All lines in the material with the string "width" should be listed.

## Input
- Opening Delimiter -

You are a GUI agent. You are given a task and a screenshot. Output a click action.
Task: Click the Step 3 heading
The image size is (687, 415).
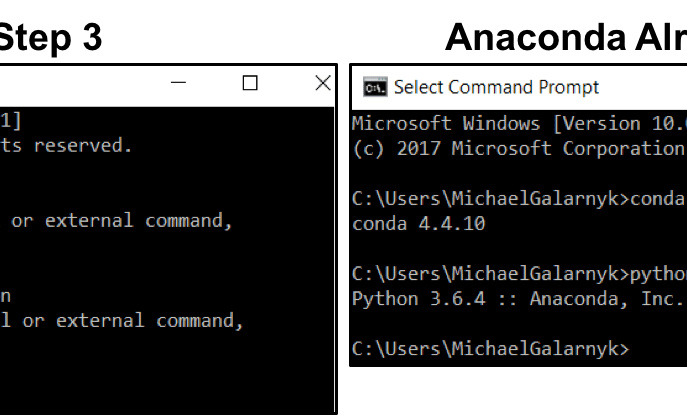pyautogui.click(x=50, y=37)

- Closing Delimiter -
- Opening Delimiter -

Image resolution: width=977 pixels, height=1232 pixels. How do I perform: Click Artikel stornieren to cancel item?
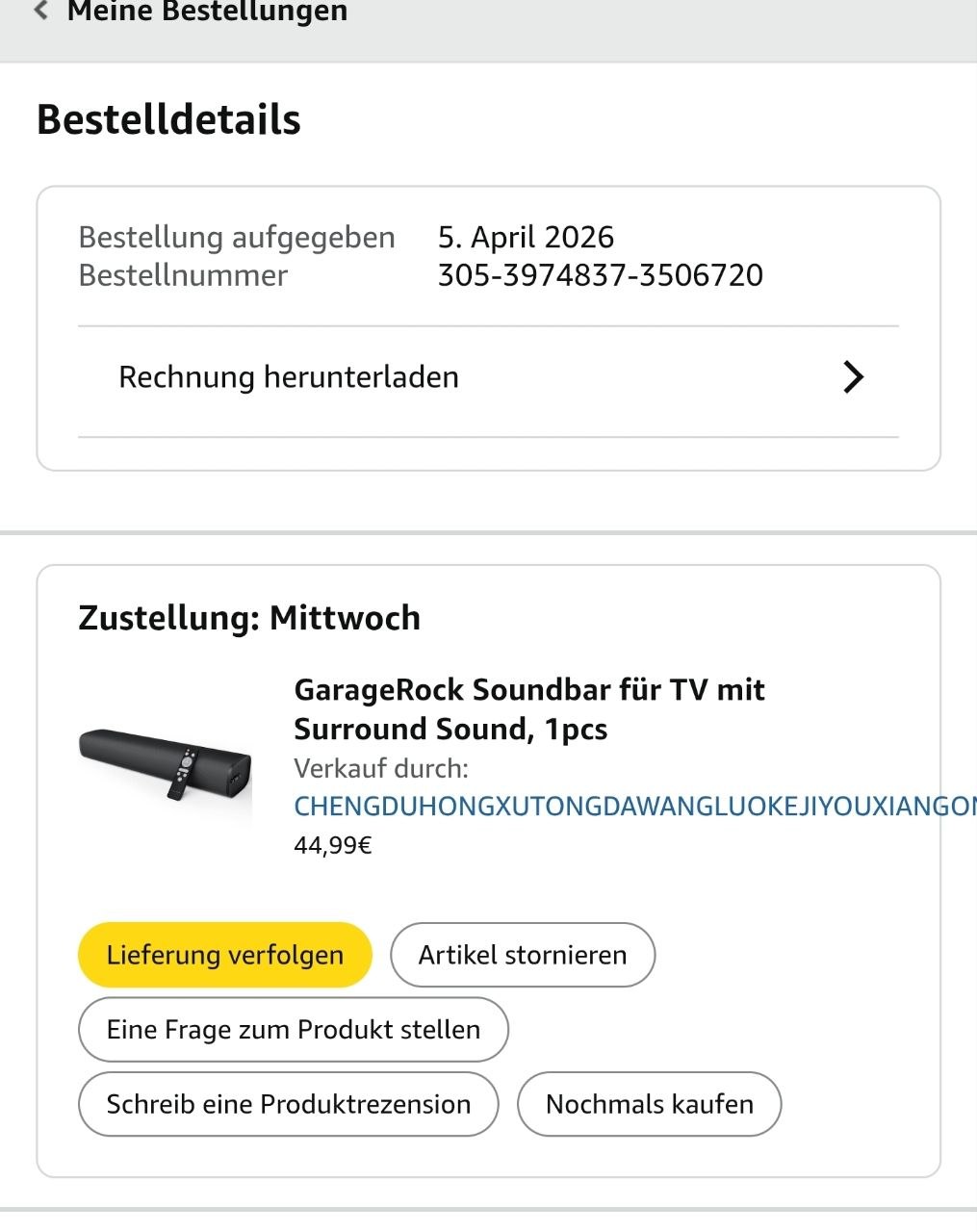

- Closing Delimiter -
- Opening Delimiter -

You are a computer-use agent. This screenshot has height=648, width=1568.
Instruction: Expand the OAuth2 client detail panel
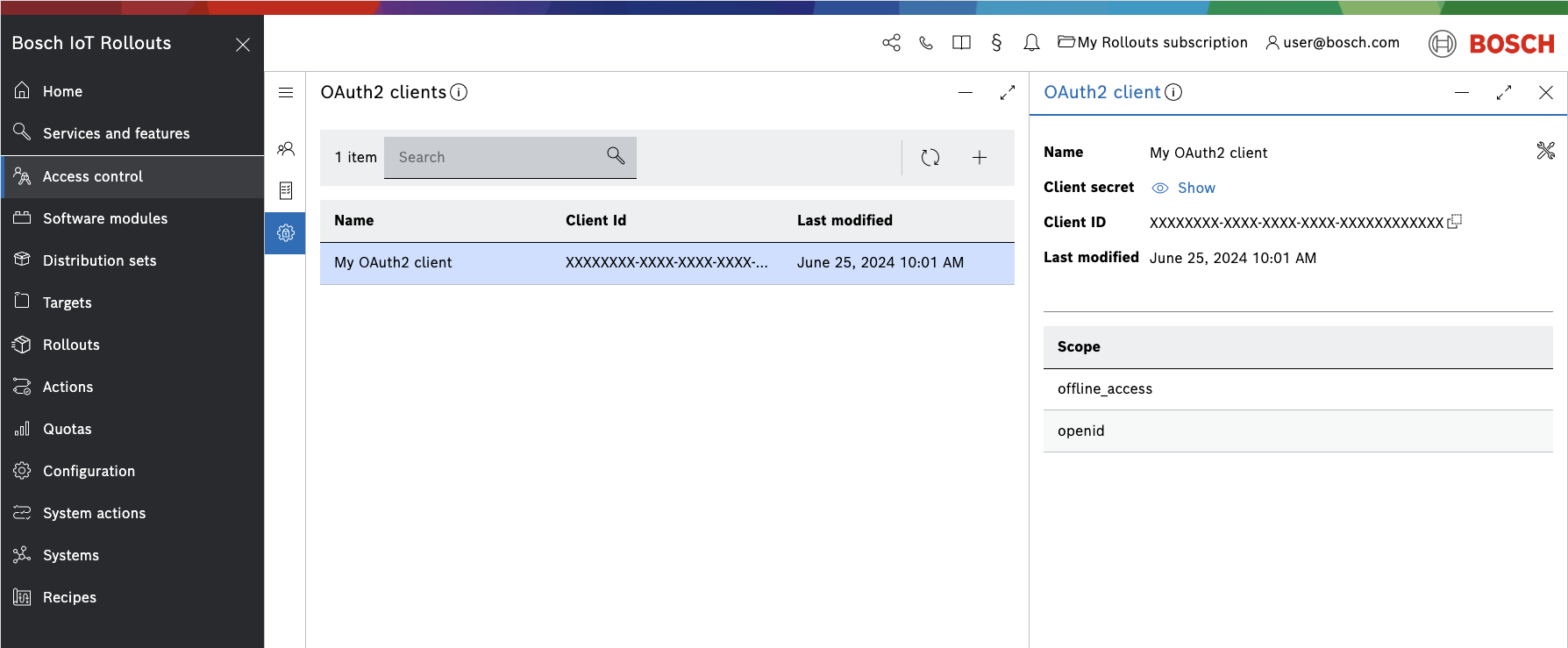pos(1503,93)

- Closing Delimiter -

## Task solution
Image resolution: width=977 pixels, height=1232 pixels. How do I perform: Click Artikel stornieren to cancel item?
You are a computer-use agent. This screenshot has height=648, width=1568.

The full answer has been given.